Assistant Borough Solicitor Welton Fischer presented a new policy to the council last week that doubles to .02 of an acre the amount of land developers must set aside per single-family house to be built in the development.

Developers would still be able to pay a fee in lieu of setting aside land, but that now equates to fair market value for the amount of acreage it would have to set aside. Previously, developers paid $200 per unit.


The requirements come into play for any subdivision in which there are five units or more.

"This is a new concept to get away from small isolated tracts that we have had problems with," Fischer said.

Officials have complained that developers were handing over the least desirable pieces of land to the borough for recreation.

Years ago, when the borough adopted its current recreation plan, its goal was to raise enough money to help buy equipment, so it set the $200 figure. It was never established with the concept of buying land, Fischer said, but that has changed.

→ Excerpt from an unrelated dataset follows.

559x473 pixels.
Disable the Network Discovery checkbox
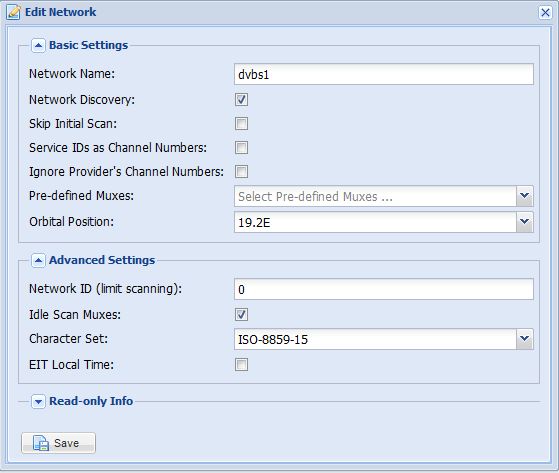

In August, council members agreed to shift the recreation philosophy toward creating neighborhood parks on par with Mike Waters Park on Second Street, rather than the mini-parks of past decades.

Before the council can formally adopt the new policy it must hold a public hearing, probably in January.

The new requirements will give the borough more muscle in letting developers know what it needs as well as flexibility in planning for future recreation needs, according to Herb Dolaway, recreation superintendent.

Dolaway has said the trend for years was to have small parks within walking distance of all residents, but that has shifted in favor of parks greater than 6 acres to allow for baseball, softball and soccer fields, which require 1.2 to 1.7 acres each.

Changes to the ordinance were spurred in part by two parcels developers of the Gabler Tract in the north end of the borough plan to deed to the borough for recreation. Both parcels are oddly shaped and relatively undesirable for recreation, council members and residents said.

The Planning and Zoning Commission has spent months developing the new policy.

The policy also has stringent requirements about the land's characteristics.

For example, no more than 25 percent of the tract can be in a flood plain or have a slope greater than 3 percent. It also should be accessible from a public street or adjoin and become part of an already existing public recreation area.

If a developer opts to pay a fee in lieu of land, the borough and subdivider can agree on a fair market value. The borough will have three years to use the funds for recreation purposes or it must be returned.

The policy changes, which will become part of the borough's land development ordinance, are not only for residential development.

When the subdivision involves only commercial uses, the developer should dedicate an area of about 5 percent of the total development.